The new poverty, the first blast of long-term unemployment millions of young Australians have ever experienced, will have to be marketed to us as something positive, an overdue fresh look at the 'Work/Life Balance :
With falls in consumer demand starting to affect jobs, the customary "how's work?" is now followed by "has anyone been sacked?" and detailed analyses of how unfair/random/scary it all is. However, to avoid retrenchments many companies are implementing four-day weeks, extending leave, and cutting hours. In a country crying out for work-life balance, those experiencing such alternatives may not want a return to unsustainable patterns of paid work.
Levels of work-life stress have reached epidemic levels, with 55 per cent of employees feeling constantly rushed, and 46 per cent perceiving inflexible working times (Skinner and Pocock 2008, Work, Life and Workplace Culture). Such mismatches between actual and desired work patterns illustrate how organisational cultures are simply outmoded.
Though Australians on average work long hours, professional services firms classically illustrate how workers are reduced to timesheets. Each billable hour increases revenue, and costs firms nothing if employees are salaried. Their logic, therefore, is to equate long hours with greater production, call this "productivity".Physical and mental health problems become increasingly widespread, carers are denied 'real jobs' because they can't put in 50-hour weeks, while working parents increasingly miss out on the lives of their children.
We could continue this trend towards one-dimensional existence, or we could take a stand.
We know that money doesn't buy happiness, and that our "standard of living" transcends mere consumption. Amongst talk of reducing monetary excess, we have a rare chance to influence that most precious of resources - time.If we choose to, we could jump off the treadmill of consumption and work. If we choose to, we could redefine our workplaces, homes and communities.
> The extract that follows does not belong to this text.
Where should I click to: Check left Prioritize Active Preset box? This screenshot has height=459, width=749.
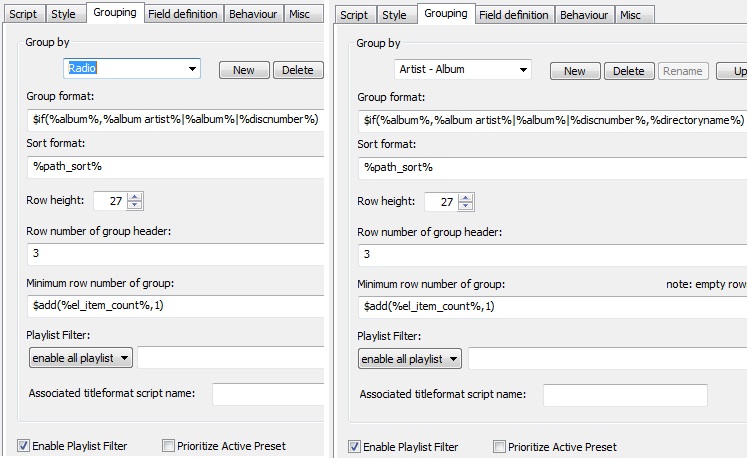pos(168,446)

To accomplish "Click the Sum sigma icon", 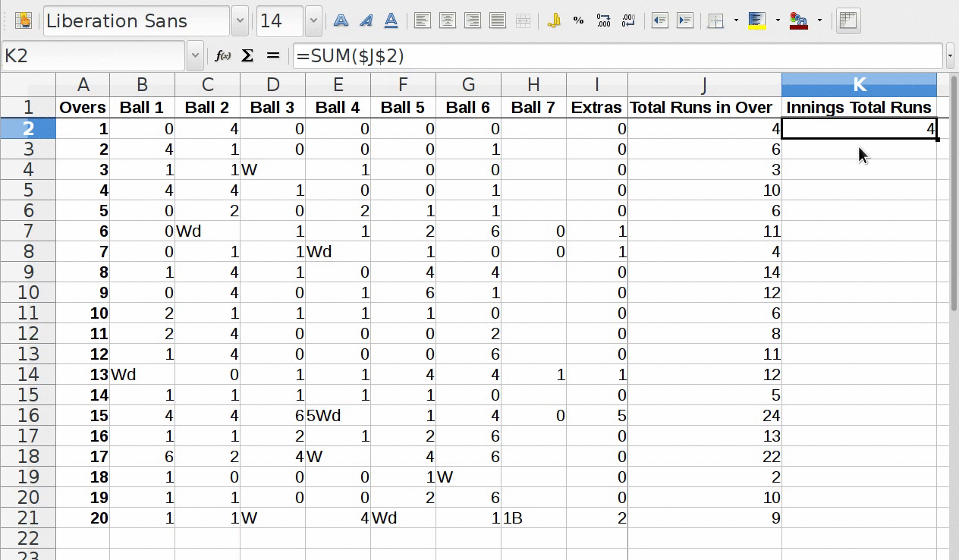I will pyautogui.click(x=247, y=56).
If we choose to, we could stop running, and start living.
Living non-expensive lives, that is. Which is not hard when you find yourself unemployed. The less you have, the less you spend. The choice in what is happening to Australian workers now, however, is being made by someone else. It's not quite the same as saying, "Fuck this, I've had enough, I need to get rid of all this work if I'm ever going to learn what living is all about."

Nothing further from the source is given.